For our first board, we built an Arduino Uno using a layout fully generated by the Quilter compiler. Check out the last post to see that board.
For our second board, we decided to step it up a notch! We were super impressed with the capabilities of the OpenMV H7 R2, so we decided to tackle this one as our next test board.
The OpenMV H7 R2 comes with:
- an STM32 running at 480 MHz
- a camera (640x480 8-bit images at 40 FPS)
- a USB interface (12 Mbs)
- a micro-SD Card (100 Mbs)
- a SPI bus (80 Mbs), supporting an LCD shield
All of this makes for an impressive self-contained computer vision kit! The STM32 provides enough processing power to capture images from the camera, run computer vision algorithms (even including some neural networks), and display rendered output on a screen!
What better use of this power than to give everyone a mustache?

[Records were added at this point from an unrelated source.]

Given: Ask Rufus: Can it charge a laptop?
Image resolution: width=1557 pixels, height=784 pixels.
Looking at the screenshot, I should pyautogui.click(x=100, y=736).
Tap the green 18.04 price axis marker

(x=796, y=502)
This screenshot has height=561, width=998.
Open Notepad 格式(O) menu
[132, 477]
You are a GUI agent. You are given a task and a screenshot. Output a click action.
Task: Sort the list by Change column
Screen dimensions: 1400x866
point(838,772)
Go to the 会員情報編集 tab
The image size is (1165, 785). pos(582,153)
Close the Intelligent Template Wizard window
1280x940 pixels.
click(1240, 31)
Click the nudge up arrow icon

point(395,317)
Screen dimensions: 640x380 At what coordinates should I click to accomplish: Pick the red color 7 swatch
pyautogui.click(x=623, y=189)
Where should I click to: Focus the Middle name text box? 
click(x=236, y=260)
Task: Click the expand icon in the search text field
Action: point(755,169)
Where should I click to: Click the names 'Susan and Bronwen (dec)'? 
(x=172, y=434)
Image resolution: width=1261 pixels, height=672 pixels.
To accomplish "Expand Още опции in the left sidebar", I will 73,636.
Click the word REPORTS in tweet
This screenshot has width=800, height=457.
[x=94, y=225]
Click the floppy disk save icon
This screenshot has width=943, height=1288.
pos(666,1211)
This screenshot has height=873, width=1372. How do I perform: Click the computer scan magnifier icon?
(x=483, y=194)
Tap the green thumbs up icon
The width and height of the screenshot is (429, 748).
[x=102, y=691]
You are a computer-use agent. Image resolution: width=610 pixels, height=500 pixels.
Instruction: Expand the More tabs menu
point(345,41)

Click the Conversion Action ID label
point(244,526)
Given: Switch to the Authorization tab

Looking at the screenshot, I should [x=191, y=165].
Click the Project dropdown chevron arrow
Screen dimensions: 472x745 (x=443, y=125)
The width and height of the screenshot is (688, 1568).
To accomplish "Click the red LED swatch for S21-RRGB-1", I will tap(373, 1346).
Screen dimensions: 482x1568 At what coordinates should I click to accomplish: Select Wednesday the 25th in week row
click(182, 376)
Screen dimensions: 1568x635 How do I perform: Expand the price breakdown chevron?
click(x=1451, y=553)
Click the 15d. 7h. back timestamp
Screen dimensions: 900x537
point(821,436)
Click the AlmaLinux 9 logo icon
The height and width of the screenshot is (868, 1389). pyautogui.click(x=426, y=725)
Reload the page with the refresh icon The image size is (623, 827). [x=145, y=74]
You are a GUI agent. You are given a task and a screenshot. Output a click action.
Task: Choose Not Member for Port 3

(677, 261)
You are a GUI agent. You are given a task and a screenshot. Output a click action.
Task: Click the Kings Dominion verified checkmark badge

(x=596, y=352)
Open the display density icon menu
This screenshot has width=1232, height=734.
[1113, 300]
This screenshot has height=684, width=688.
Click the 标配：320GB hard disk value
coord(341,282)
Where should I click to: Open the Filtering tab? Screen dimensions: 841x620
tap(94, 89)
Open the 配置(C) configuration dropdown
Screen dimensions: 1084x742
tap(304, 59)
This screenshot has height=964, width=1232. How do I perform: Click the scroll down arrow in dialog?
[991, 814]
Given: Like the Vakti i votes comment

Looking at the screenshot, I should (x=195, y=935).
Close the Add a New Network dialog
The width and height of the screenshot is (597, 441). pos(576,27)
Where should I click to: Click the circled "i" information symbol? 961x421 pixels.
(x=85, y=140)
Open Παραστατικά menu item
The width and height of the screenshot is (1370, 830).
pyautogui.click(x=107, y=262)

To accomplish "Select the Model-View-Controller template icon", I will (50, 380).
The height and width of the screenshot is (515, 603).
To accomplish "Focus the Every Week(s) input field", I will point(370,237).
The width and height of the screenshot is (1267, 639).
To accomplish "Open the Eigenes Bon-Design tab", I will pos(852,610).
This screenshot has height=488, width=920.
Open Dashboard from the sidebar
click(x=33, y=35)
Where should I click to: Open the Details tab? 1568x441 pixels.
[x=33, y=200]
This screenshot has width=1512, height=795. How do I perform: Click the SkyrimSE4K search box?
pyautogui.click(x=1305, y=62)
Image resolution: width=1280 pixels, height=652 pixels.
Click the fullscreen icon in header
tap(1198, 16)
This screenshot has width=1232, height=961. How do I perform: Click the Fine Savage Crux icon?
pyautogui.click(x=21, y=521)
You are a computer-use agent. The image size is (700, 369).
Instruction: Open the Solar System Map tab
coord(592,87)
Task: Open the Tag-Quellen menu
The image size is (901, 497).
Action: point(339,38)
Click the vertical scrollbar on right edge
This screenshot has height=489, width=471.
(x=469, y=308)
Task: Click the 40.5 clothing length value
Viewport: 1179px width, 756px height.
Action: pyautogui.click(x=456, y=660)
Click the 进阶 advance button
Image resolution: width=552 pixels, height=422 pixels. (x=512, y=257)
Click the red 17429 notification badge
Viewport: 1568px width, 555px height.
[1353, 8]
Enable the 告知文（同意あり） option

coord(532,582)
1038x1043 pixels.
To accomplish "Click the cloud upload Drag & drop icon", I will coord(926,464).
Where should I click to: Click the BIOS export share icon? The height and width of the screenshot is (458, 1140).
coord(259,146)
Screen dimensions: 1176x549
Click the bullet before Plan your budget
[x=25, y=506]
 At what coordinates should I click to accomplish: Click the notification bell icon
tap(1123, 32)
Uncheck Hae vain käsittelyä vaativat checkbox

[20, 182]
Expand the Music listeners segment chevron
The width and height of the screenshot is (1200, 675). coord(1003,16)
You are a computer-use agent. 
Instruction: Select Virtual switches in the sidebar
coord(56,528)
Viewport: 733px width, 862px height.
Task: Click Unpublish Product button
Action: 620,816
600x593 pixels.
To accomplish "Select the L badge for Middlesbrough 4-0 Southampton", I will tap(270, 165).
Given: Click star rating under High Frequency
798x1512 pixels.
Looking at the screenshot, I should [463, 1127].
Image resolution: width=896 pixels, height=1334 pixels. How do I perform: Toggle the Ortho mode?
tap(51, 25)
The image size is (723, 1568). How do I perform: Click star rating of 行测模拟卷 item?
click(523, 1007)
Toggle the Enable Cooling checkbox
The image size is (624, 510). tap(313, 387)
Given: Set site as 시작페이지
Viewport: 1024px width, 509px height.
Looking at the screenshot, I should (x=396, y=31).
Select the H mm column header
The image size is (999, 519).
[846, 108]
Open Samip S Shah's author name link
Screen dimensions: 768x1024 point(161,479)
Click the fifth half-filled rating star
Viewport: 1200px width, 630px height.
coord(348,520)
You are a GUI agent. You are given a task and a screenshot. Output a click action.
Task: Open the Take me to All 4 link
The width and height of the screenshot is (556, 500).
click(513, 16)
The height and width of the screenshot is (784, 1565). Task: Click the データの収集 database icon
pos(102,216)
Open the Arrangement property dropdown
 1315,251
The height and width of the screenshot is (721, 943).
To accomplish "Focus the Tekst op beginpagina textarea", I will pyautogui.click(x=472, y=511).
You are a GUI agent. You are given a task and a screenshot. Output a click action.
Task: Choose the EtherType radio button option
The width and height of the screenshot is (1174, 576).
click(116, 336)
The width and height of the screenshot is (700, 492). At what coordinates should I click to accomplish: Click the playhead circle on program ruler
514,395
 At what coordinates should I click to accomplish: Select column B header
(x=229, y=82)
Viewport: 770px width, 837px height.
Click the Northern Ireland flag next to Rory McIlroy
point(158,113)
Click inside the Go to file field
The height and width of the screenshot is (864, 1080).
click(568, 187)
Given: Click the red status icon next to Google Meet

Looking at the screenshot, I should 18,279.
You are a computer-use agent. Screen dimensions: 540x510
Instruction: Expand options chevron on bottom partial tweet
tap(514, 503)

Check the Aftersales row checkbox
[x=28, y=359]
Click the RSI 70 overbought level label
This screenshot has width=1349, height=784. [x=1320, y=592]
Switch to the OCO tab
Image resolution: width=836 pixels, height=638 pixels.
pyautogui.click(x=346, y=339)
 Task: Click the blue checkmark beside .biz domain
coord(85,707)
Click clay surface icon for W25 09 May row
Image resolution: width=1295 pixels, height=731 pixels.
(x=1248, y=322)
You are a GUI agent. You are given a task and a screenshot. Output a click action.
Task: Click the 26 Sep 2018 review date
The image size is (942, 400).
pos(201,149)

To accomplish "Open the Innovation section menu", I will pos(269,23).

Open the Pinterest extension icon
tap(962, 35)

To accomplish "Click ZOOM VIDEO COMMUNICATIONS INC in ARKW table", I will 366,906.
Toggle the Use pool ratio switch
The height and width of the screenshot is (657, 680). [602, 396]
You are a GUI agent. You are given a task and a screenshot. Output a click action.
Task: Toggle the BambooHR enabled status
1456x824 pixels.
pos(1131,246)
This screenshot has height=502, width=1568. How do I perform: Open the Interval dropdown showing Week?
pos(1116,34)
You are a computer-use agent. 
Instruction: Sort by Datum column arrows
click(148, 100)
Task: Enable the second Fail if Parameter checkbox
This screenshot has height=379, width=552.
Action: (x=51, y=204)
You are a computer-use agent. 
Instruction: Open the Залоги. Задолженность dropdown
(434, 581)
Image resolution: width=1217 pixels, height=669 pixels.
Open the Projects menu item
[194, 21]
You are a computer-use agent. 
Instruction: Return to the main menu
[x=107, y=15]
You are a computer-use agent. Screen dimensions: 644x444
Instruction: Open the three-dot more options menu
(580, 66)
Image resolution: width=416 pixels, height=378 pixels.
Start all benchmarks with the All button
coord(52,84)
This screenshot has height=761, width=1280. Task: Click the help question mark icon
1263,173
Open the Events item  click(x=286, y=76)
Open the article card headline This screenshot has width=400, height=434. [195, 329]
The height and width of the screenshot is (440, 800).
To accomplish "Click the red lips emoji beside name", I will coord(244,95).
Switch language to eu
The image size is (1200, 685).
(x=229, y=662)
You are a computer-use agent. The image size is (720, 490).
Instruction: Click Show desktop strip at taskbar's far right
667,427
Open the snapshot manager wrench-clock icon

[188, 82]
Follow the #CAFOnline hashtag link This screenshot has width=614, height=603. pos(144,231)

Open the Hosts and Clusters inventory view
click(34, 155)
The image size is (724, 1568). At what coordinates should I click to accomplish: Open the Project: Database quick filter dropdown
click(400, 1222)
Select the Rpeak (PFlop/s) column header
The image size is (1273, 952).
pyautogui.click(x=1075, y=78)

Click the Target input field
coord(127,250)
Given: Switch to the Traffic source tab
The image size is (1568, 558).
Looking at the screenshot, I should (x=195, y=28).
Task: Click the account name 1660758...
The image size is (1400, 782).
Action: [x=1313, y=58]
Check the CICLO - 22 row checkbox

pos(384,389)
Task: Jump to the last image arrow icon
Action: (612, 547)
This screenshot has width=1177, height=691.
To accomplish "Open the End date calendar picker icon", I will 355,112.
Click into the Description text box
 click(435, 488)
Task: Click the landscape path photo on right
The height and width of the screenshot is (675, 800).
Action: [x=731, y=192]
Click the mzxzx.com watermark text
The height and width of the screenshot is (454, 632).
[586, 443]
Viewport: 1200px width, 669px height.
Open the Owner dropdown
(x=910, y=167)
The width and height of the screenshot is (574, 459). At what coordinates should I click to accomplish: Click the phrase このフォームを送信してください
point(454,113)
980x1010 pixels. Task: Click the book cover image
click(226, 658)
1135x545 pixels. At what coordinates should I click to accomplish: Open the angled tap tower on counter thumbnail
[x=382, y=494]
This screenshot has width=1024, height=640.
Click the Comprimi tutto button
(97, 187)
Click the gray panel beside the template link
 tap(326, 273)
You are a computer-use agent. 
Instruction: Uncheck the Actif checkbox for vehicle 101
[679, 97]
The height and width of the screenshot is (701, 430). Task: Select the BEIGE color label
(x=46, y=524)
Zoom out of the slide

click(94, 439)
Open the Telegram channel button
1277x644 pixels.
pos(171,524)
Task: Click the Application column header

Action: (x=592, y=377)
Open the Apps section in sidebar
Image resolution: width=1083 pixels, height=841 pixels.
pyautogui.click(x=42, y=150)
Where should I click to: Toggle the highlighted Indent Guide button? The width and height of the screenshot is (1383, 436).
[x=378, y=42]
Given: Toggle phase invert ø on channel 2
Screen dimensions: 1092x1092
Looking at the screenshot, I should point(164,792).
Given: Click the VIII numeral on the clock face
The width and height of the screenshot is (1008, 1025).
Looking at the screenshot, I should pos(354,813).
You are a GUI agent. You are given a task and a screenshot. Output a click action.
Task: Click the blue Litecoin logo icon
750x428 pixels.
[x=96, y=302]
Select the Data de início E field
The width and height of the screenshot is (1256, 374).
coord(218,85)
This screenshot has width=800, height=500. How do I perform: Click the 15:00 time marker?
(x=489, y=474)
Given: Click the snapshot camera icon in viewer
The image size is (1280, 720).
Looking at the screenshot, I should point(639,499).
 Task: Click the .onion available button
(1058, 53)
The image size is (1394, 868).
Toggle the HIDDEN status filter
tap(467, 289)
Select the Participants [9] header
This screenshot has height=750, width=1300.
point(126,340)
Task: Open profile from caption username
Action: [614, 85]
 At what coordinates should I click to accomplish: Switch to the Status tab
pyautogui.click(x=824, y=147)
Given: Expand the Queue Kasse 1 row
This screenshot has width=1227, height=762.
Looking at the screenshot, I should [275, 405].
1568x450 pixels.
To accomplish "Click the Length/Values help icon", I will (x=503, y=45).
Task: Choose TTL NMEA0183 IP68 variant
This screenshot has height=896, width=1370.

The CAD files for the original OpenMV H7 R2 can be found on their website. These were created in Eagle, but as we had just added support for KiCAD, we decided to import these files into KiCAD for this run. Our input file includes just a KiCAD board file with a board outline and placements for the connectors. You can download it here.
Quilter can compile this design in under an hour to produce a DRC-error-free design that can be submitted straight to the manufacturer. We sent this board off to JLCPCB, and got busy soldering as soon as we got the bare PCBs!
The design files for this board as built are here.
We decided to see if we could get our OpenMV to perform on-board face tracking and rendering using the camera and screen. This requires USB connection, reading an image from the SD card, continuously reading frames from the camera, face detection on the microprocessor, and continuously writing to the LCD screen. A great exercise for all of the peripherals on this board. You can find our source code for this project here.
For our guinea pig, we pulled up Everyday Astronaut’s video on the Raptor engine. A great watch!